If I would use only a few adjectives to describe myself, I would choose these additional words:
- Happy - I am quite joyful most of the time, despite everything. If I am not in a blissful state, it is usually because of actual difficulties in my life. If those are bad enough, which happened many times, I still cannot stay sad for too long, it feels like it would be too dangerous for me and would lead to devastating losses. Usually, I soon find ways to force myself out of sadness by action or radical material changes. Luckily for me, I discovered and started practicing prolonged meditations (zazen, pranayama, kundalini, etc.) early in youth and had the time of my life, staring at empty walls.
- Sensitive - in some cases overly so: I used to have an extreme color sensitivity, to the point that I could wear only achromatic clothing for some periods of my life. Once, I painted my walls black, another time - my hair (I am blond). Then I had periods of white walls and attire. Till this day you can notice these tendencies in my clothing and minimal home decoration. On top of that, I can be inexplicably sensitive to some words and especially facial expressions.
- Risky - I can take and handle lots of risk if I know the reason, have considered the range of outcomes, and initiate the action on my own. The problem is, that for the most of my life, I could tolerate the possibility of very bad possible results as well, and a couple of time lived through them. At the same time, I almost never feel adventurous, maybe it is because I am rarely bored and have enough stimulation. However, in some areas, I can hardly tolerate any risk at all: I do not want any fun via scare, I maintain an emergency fund in three forms at all times because I do not want to loose any dignity or health, and so on. I take only few things for granted. I rarely can find comfort connected to dependency, which makes me a challenging partner, On the other hand, it keeps me free from addictive substances. I make it hard to offend me and let it be known: it enables more precious truth coming my way, which decreases my risk to make stupid mistakes or die largely clueless.
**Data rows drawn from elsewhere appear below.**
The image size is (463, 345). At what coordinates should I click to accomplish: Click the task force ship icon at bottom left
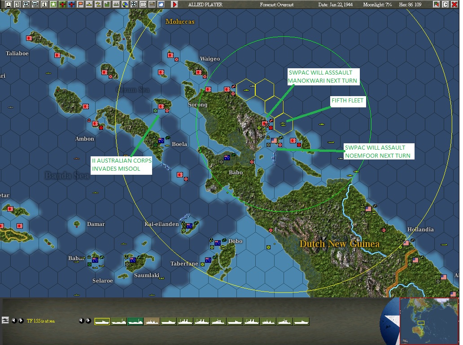click(5, 320)
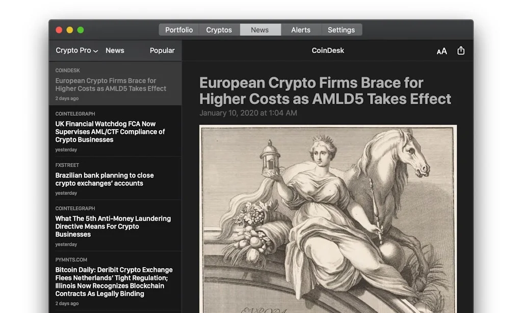This screenshot has height=313, width=522.
Task: Open the text size (AA) controls
Action: click(x=441, y=51)
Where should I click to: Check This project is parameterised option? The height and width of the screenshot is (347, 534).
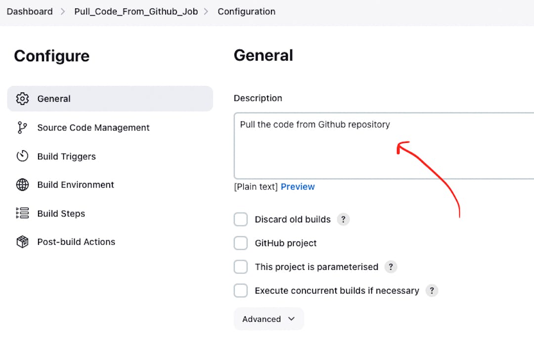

- Decisive - in personal matters, I tend to make up my mind quickly and permanently. I do not look back with doubts. I prevent myself from having regrets by ensuring that my process of making decisions is maximally all-factors-encompassing and minimally instinctual (benefiting the species), and does not contradict my intuition; and that I stay true to myself at all times.
- Lonely - somewhat, intellectually. Although I am willing to invest a lot in a friendship with right people, only with a few close friends I can be fully myself, and some of them live far away. In most cases, even among good friends, I need to avoid certain subjects and try filter my humor. I spend lots of my time in solitude, by choice, but deep human connections are absolutely precious to me.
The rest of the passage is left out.